Broader applications, from Covid-19 treatments to climate change solutions

This isn’t the first time AI has shown promise at solving longstanding problems in biology. Last year, the AI research lab DeepMind cracked the “protein folding problem” — the challenge of predicting which 3D shape a protein will fold up into — which has stumped biologists for 50 years and which has implications for drug discovery. Another exciting highlight: MIT researchers discovered a new type of antibiotic by training their AI to predict which molecules would have bacteria-killing properties.

The IBM research differs from MIT’s in an important way: Rather than training their AI on molecules that we know have antimicrobial properties (as MIT did), IBM trained theirs on a much broader database of all the known peptides that exist in nature. That’s the difference between starting out with around 100,000 data points and around 1.7 million data points.

The advantage of the latter is that you end up with an AI system that’s “more creative and generalizable,” according to Mojsilović. “We don’t want to be constrained to just antimicrobials. We really want to make a very generic tool that can be used in so many ways,” she told me.

Right now, for example, her team is working to figure out how the AI system might design treatments for Covid-19. When the pandemic came along, she explained, “We continued to say, we can use the same algorithms, but now we’re going to search a little differently — for something that looks like a molecule that can bind to a Covid target.”

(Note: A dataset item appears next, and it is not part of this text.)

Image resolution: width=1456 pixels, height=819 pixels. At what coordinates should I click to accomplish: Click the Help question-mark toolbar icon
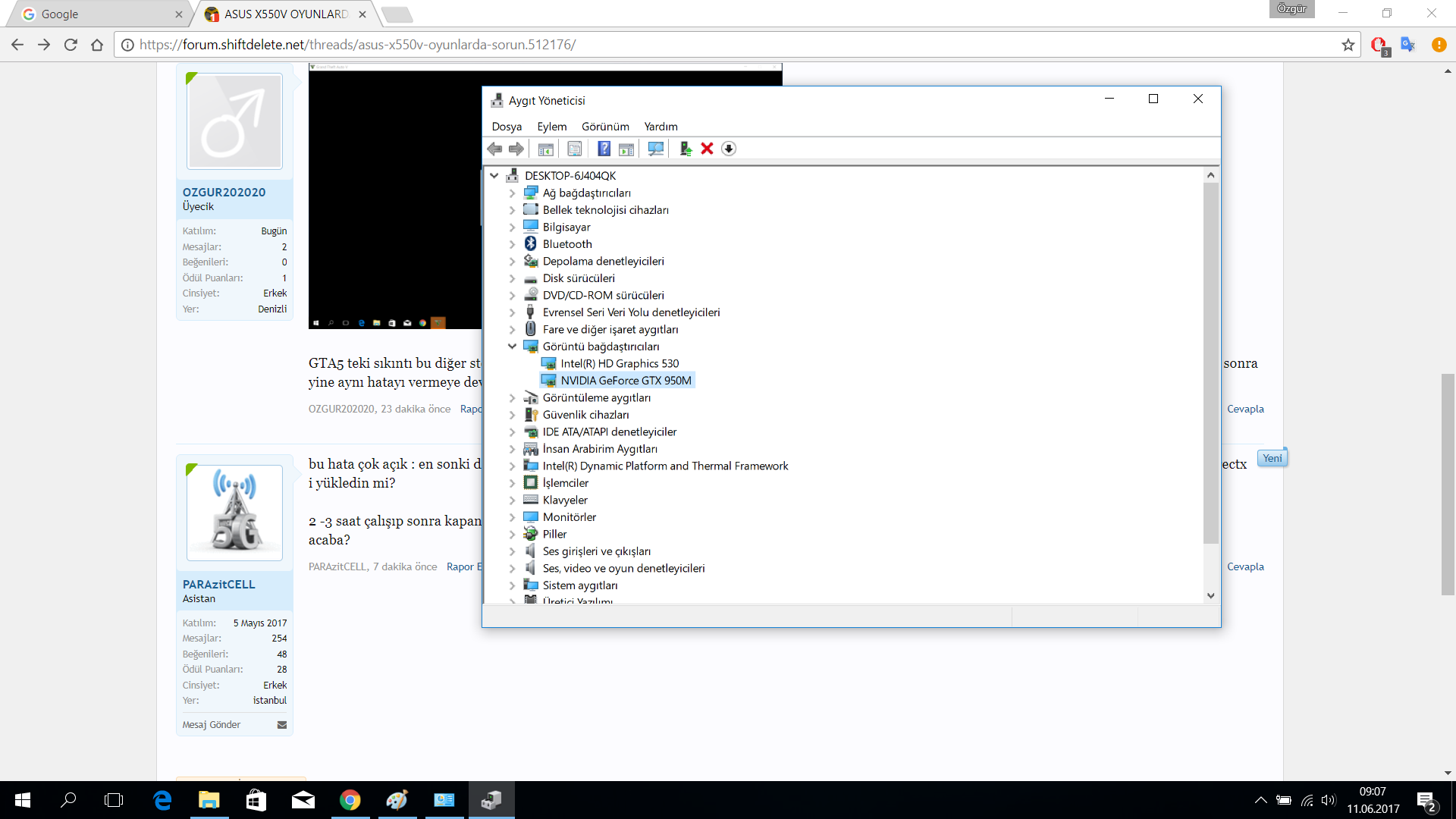point(604,149)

In a blog post, the IBM researchers noted that while they’re excited about how the AI system can potentially accelerate antibiotic discovery and keep antibiotic-resistant bacteria at bay, they’re also hopeful that the system can have much broader applications. They envision it helping scientists “to discover and design better candidates for more effective drugs and therapies for diseases, materials to absorb and capture carbon to help fight climate change, materials for more intelligent energy production and storage, and much more.”

It’s not like this AI system will magically solve any of these problems on its own. But it advances a computational strategy for problem-solving that could yield really exciting benefits, and possibly save a lot of lives.